S. Jay Olshansky est un éminent scientifique américain, spécialiste de la gérontologie. Pour lui, la révolution anti-vieillissement promise par le mouvement de la longévité est « improbable ». L’allongement de la durée de vie a désormais atteint un plateau et le plafond biologique moyen d’un humain a toutes les chances de rester fixé à 85 ans dans le siècle à venir, affirmait-il en 1990 dans une étude publiée dans la revue Science. Des résultats actualisés et corroborés par un nouveau travail collectif publié dans la revue Nature en octobre 2024.

« À l’ère moderne, nous avons, grâce à la santé publique et à la médecine, fabriqué des décennies de vie qui n’existeraient pas autrement », déclare S. Jay Olshansky. Avant de souligner que ces progrès marquent aujourd’hui le pas. Aux États-Unis, comme dans la plupart des pays riches, la durée de vie en bonne santé est même en train de décroître. En cause ? Des conditions économiques et sociales délétères.

Le juteux business de la longévité

Mais ces considérations ne freinent pas l’explosion du secteur de la longévité. À lui seul, il a attiré un surplus de capitaux de 4,69 milliards de dollars au premier trimestre 2024, estime Phil Newman, de la fondation Longevity.Technology.
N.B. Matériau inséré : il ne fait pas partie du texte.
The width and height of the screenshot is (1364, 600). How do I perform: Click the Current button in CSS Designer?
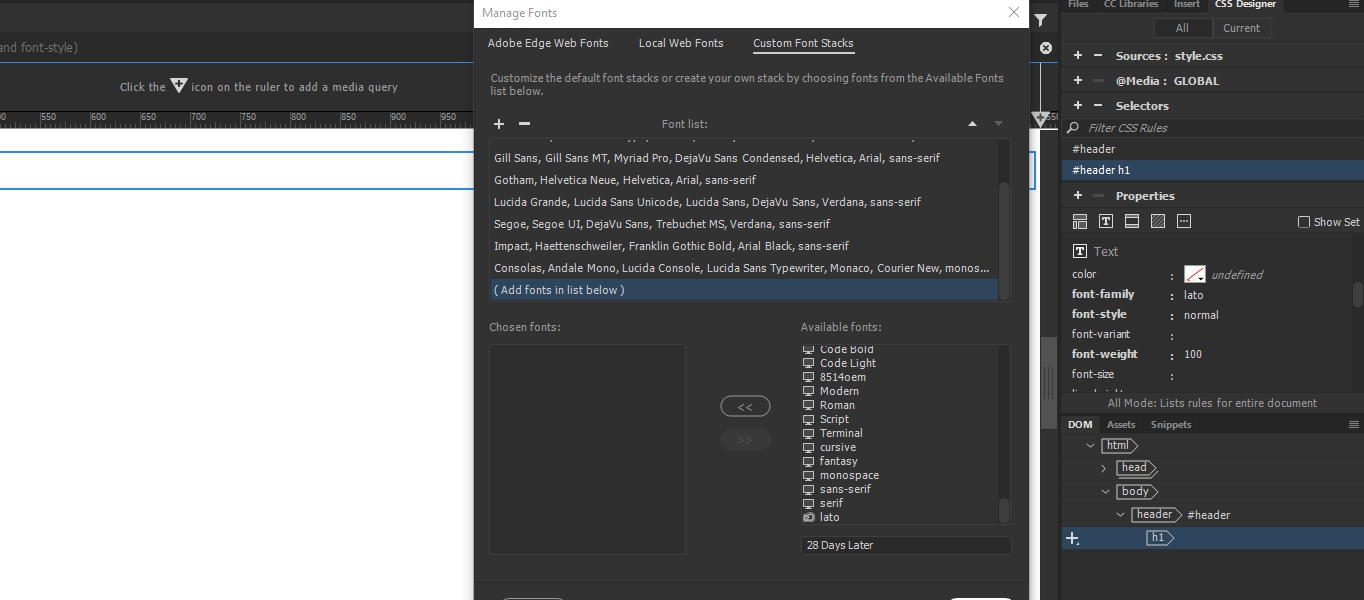click(1242, 27)
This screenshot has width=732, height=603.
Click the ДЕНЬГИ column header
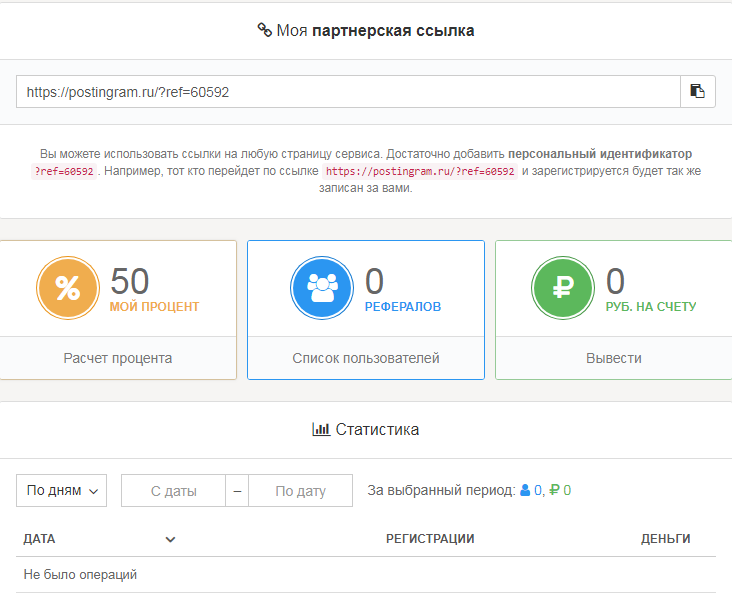coord(665,539)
Le cabinet de conseil PwC parie que le marché des thérapies anti-vieillissement et de la longévité pourrait peser 44,2 milliards de dollars d’ici 2030.

Parmi les grands noms de la tech ayant misé sur la longévité, on peut citer Alphabet, la maison-mère de Google qui a racheté deux entreprises luttant contre le vieillissement, Calico en 2013 et Verily en 2015. Mais aussi Jeff Bezos, le magnat d’Amazon qui a placé ses billes chez Altos Labs et Unity, deux structures développant des protocoles de rajeunissement des cellules du corps humain.
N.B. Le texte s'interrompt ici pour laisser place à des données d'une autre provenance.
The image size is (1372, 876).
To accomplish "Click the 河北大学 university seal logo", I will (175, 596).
Sam Altman, le patron d’OpenAI qui développe le robot conversationnel ChatGPT, a misé sur plusieurs start-up du secteur comme Retro Biosciences, dont l’ambition est de créer un protocole pour augmenter de dix ans l’espérance de vie humaine. Le milliardaire a également investi dans Nectome qui propose de faire conserver son cerveau afin de le « télécharger à terme dans le cloud » ; ainsi qu’Alcor Life Extension Foundation, qui offre d’onéreux services de cryogénisation, un procédé destiné à conserver un corps humain après sa mort, en le « vitrifiant » à très basse température dans de l’azote liquide.

Techno-capitalisme

En France, ce secteur essaime prudemment, du fait d’une régulation plus contraignante. Pour l’heure, seule une clinique de luxe située dans le XVIe arrondissement, la Maison Epigenetic, propose des services explicitement ciblés sur l’allongement de la vie en bonne santé. Cette structure s’appuie sur les principes de l’épigénétique, une discipline qui étudie l’influence de l’environnement sur la transformation des gènes. L’épigénétique, souvent mobilisée dans le secteur de la longévité, donne une assise pseudo-scientifique à des projets de natures diverses.
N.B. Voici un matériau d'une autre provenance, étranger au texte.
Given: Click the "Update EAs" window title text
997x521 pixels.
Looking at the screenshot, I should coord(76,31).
Mais les adeptes de la longévité peuvent compter sur des têtes de pont comme l’étonnant Aubrey de Grey, gérontologue britannique à l’allure de mystique orthodoxe, pour diffuser les principes de ce mouvement sur le Vieux Continent.

L’enthousiasme pour cette branche du transhumanisme dans les milieux tech et chez l’élite économique va au-delà de la quête métaphysique, voire mystico-scientifique. L’immortalité est aussi un projet politique, éclaire le journaliste Thibault Prévost, auteur d’un essai critique sur les techno-prophètes de l’intelligence artificielle. « Vivre éternellement, lorsqu’on est milliardaire, c’est s’assurer de capter une part toujours plus importante des richesses produites, et accroître son influence ad infinitum. »

Transcender les limites cognitives, physiologiques et terrestres de l’humanité est donc une démarche qui s’inscrit dans la continuité des logiques d’extractivisme et d’accumulation propres à la classe dominante. Sous cet éclairage, la quête d’immortalité apparaît donc avant tout comme un projet techno-utopiste à l’objectif explicite : l’extension sans limites du domaine du capital.